Unexplained was why the only “financial motivation” to interest him was the puny one favoring birth parents, not the huge ones favoring taking away children. But surely, if another story turned up where one of those other financial incentives was a key element, he’d raise just as much of a stink about it, right?
Not exactly.
The same reporter had another story on the front page of the Star Sunday. This one is something of an archetype: The adoptive parents who fill their home with lots and lots – and lots – of severely disabled children; they become the subject of any number of gooey feature stories at the local and sometimes national level – until it turns out all is not well behind the scenes.
The most notorious example recently is the case of the parents in Ohio who adopted 11 special needs children and then kept them in what prosecutors called cages.
Now it turns out that such a couple in Arizona also was the subject of one complaint after another alleging abuse, and that, at one point, all 16 of their foster and adoptive children had been removed from the home. The adoptive mother, who is separated from the adoptive father, says two since have been returned. (At one point, by the way, 19 children were living in the home.)
The children were not adopted from Arizona; the story doesn’t say where they came from.
But every state that placed a child in the home would have to have done a home study - which means they would have to know how many other children, all with severe disabilities, also were living there. So why didn’t anyone question whether it was a good idea to place a disabled child in a “home” with 15 other disabled children?
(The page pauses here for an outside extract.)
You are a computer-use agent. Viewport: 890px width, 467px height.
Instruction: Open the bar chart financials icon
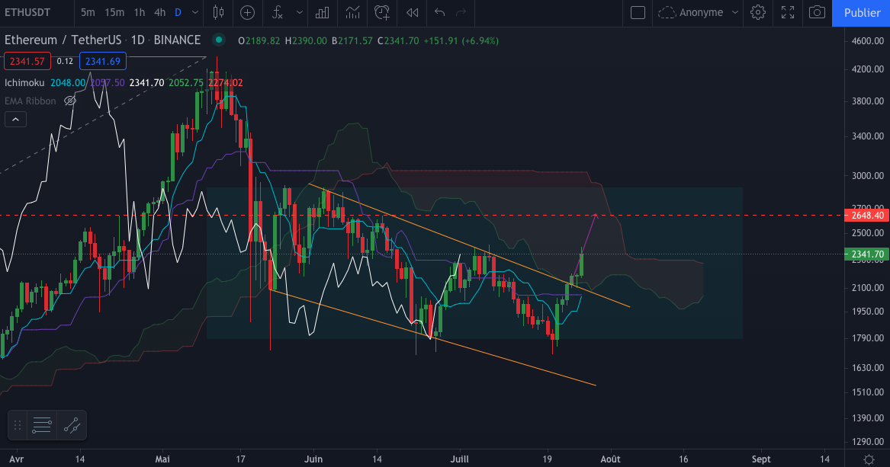tap(323, 12)
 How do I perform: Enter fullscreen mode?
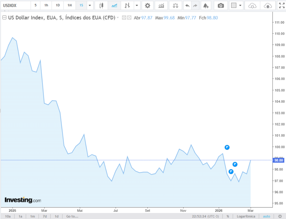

Probably because of the financial incentives.
States receive a bounty from the federal government for every finalized adoption of a foster child over a baseline number. The bounty can range from $4,000 to at least $8,000 per child, and the children in this house are likely to bring $8,000 bounties. If the adoption fails, states don’t have to give the bounties back; in fact, if they place the children again, they can collect another bounty for each one, as long as they exceed their baseline. This creates a huge incentive for quick-and-dirty, slipshod placements.
There’s also a non-financial incentive – the only time a child welfare agency gets good press is when it gets those adoption numbers up.
But apparently the Star reporter has decided that he can live with “financial motivations, or even the perception someone could be swayed by financial motivations” after all.
Because he never even raises the issue.